An interviewer once asked me this question. At first, I was a bit nervous and thought that this is a very tricky question. It took me a while to figure out the solution and turned out this could be converted to a simpler algorithm we had already learned in University.

Question

Given a computer with only 1MB of RAM and unlimited hard disk space, sort a file which contain 1 million 8-bit integers, each on one line.

Solution

The problem with this is our computer is limited in memory. We cannot read all 1 million integers at once into the memory. That means we can only read some small parts of the file, which leads me to a divide and conquer solution like this. The basic idea is to divide the large problem into smaller one, process each of them and then try to merge the result.

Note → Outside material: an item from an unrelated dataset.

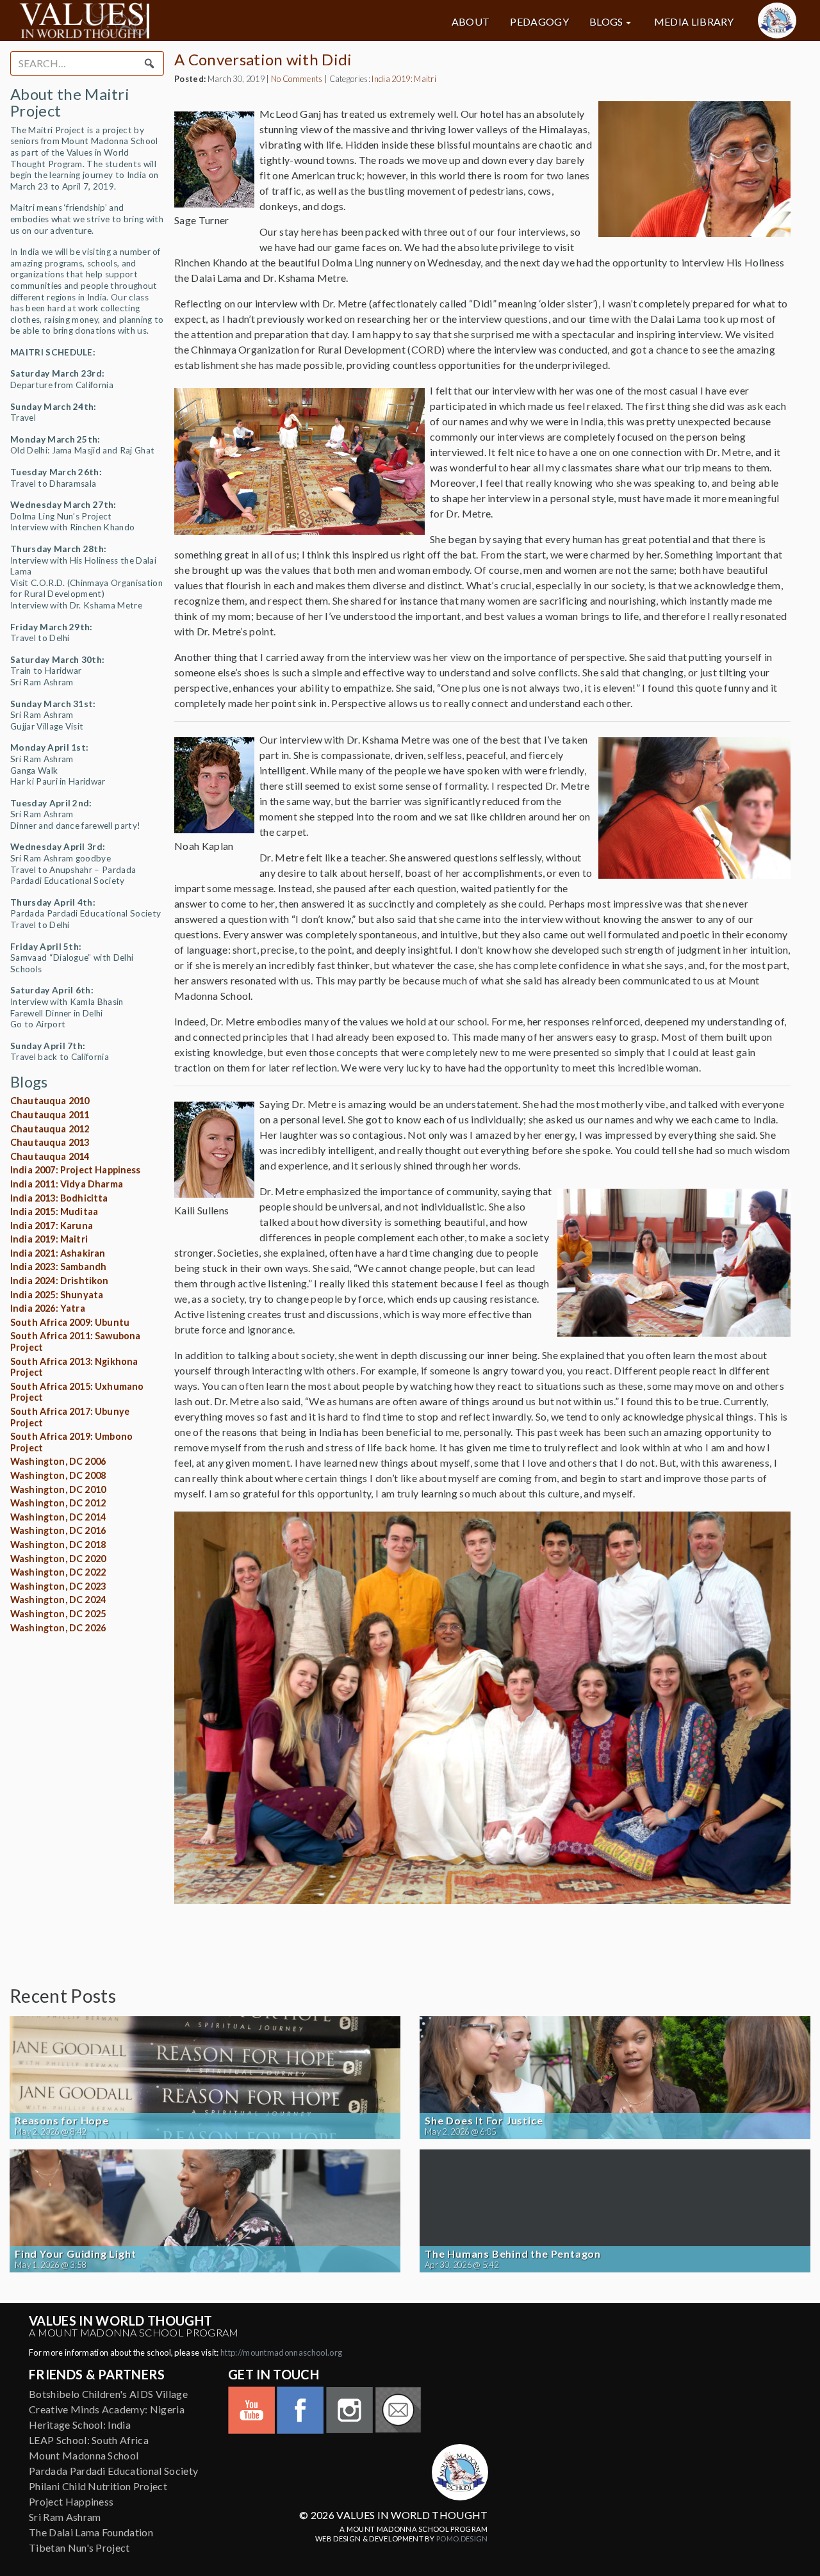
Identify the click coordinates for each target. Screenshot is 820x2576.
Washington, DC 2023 (58, 1586)
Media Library (694, 22)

  • First, read a number of integers that can fit into the memory. Actually, you should read the number of integers that can fit in the RAM/2 space (which is 512KB in this case). The reason is in the next part
  • Perform any sort algorithm that you can think of on that array. Because you need another array for storing the result, you can only read only the number of integers that can fit in half of your RAM.
    • In this case, each 8-bit integer is 2 bytes, so each time you can only retrieve maximum 512KB * 1024 / 2B = 262,144 integers.
  • After the array is sorted, write them back to a file.
  • Repeat the above steps until you finally process all the integers in the source file.
    • You will need to read 4 times in this case
  • Now you have a collection of sorted integers files. The next step is to apply merge sort on those file to produce the final output file. The merge sort algorithm is like this
    • Read the 2 sorted files, line by line
    • Compare the 2 values
    • Compare which one is smaller, write to the output file
    • Repeat the above steps until we reach the end one 1 of the 2 files
    • Write back all the remaining values of the other files to the output file

Pseudo code

I just give the pseudo code for merge sort here. That is enough to solve both problems including sorting in memory and combining the 2 sorted files. You can also read more about merge sort on Wikipedia.

let val1, val2;

val1 = readLine(file1);
val2 = readLine(file2);

// repeat until we reach the end of both files
while (val1 || val2) {
  // if we reach to the end of file1,
  // write all the remaining values
  // of file2 to the outputFile
  if (!val1) {
    writeLine(val2, outputFile);
    val2 = readLine(file2);
    continue;
  }

  // if we reach to the end of file2
  // write all the remaining values
  // of file1 to the outputFile
  if (!val2) {
    writeLine(val1, outputFile);
    val1 = readLine(file1);
    continue;
  }

  // if there are 2 values
  // write the smaller one to
  // the output file and continue
  if (val1 < val2) {
    writeLine(val1, outputFile);
    val1 = readLine(file1);
  } else {
    writeLine(val2, outputFile);
    val2 = readLine(file2);
  }
};